Revolutionizing manufacturing the world over, the Unimate was the very first industrial robot. Conceived from a design for a mechanical arm patented in 1954 (granted in 1961) by American inventor George Devol, the Unimate was developed as a result of the foresight and business acumen of Joseph Engelberger - the Father of Robotics.
At a cocktail party in 1956, Joseph Engelberger met inventor George Devol and the two got to talking about George’s latest invention - his Programmed Article Transfer device. “Sounds like a robot to me,” exclaimed Engelberger, who had a deep fascination with robots as a result of his love for writer Isaac Asimov’s science fiction stories.
In 1957, Engelberger, who at the time was director of Consolidated Controls Corp. (Condec subsidiary) located in Bethel, Connecticut, convinced Condec’s CEO to finance the development of Devol’s invention. After almost two years in development, Engelberger and Devol produced a prototype - the Unimate #001.
By 1961, the Unimate 1900 series became the first mass produced robotic arm for factory automation.
Mindful of the uphill battle he would face from manufacturers, and motivated by Asimov’s Three Laws of Robotics that relate a “first do no harm” philosophy similar to the Hippocratic Oath, Engelberger focused on employing the robots in tasks harmful to humans. His strategy worked and in 1959 the 2,700 pound Unimate #001 prototype was installed on an assembly line for the first time at a General Motors diecasting plant in Trenton, New Jersey. By 1961, the Unimate 1900 series became the first mass produced robotic arm for factory automation. In a very short period of time, approximately 450 Unimate robotic arms were employed in diecasting.

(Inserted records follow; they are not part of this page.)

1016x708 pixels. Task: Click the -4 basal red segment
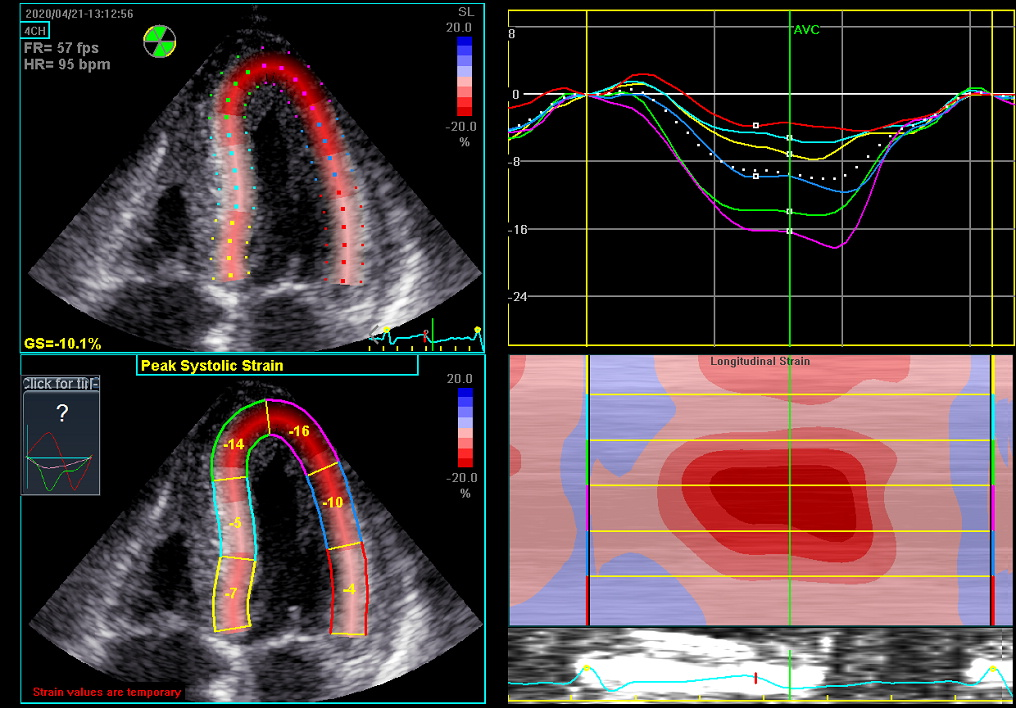tap(349, 589)
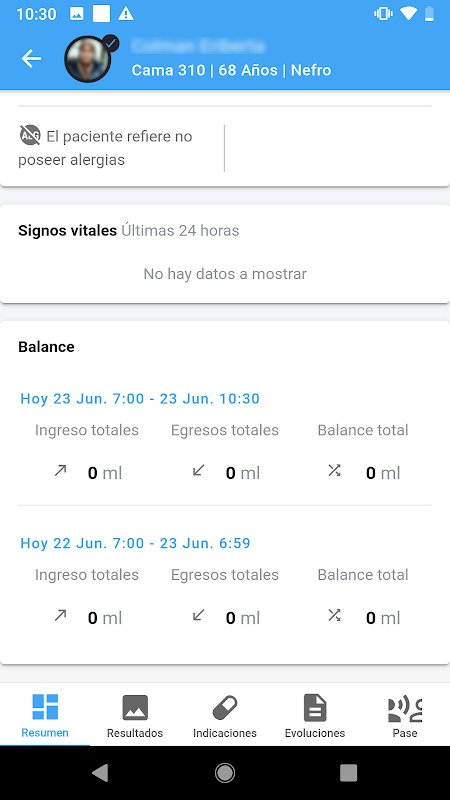Viewport: 450px width, 800px height.
Task: Open the patient profile photo
Action: pyautogui.click(x=88, y=59)
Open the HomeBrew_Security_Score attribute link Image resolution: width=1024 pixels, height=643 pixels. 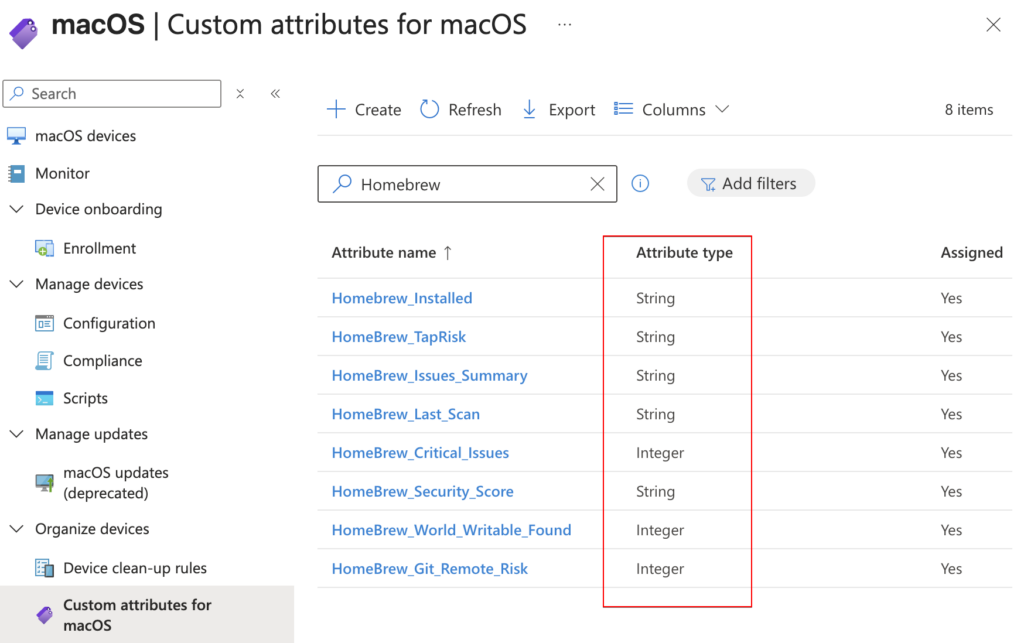click(422, 491)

In 1961 Engelberger established Unimation, Inc., a Condec Corp. company in Danbury, Connecticut, to develop the business in the newly established robotics industry he created. That same year, Engelberger introduced the Unimate 1900 to the public at a trade show at Chicago’s Cow Palace. In 1966, television audiences around the world got to see the robot for the first time as Johnny Carson welcomed the Unimate on the Tonight Show. In this live broadcast from NBC Studios in New York City, Engelberger had the robot perform several tricks to wow viewers, including knocking a golf ball into a cup, pouring a beer, and conducting the Tonight Show band.
By 1966 Engelberger sought to broaden the customer base outside of the United States. He licensed Nokia of Finland to manufacture the robots in Scandinavia and Eastern Europe. After an invitation to speak to 400 Japanese executives in Tokyo who were interested in robotics for manufacturing, Engelberger signed a licensing agreement in 1969 with Kawasaki Heavy Industries (now Kawasaki Robotics) to manufacture and market the Unimate robots for the Asian market.
On this side of the pond, General Motors had jumped ahead of its competition to become the most automated automotive plant in the world. In 1969, it rebuilt its Lordstown, Ohio plant installing Unimate spot welding robots. Capable of production speed never before achieved, the robots built 110 cars per hour - more than double the rate of any automotive plant in existence at the time! With the help of the Unimate, GM revolutionized the automotive industry. The Europeans were quick to follow suit and companies like BMW, Volvo, Mercedes Benz, British Leyland, and Fiat installed Unimate robotic arms to perform jobs that were unpleasant and dangerous for humans, a robot benefit very important to Engelberger.
From a two-dimensional drawing to an industrial and societal revolution, the Unimate robot remains one of the most significant contributions in the past one hundred years not only to manufacturing but to civilization. It has left a living legacy in an industry to which it gave birth. As a result of the Unimate, the field of robotics continues to expand beyond manufacturing to virtually every facet of human life and service.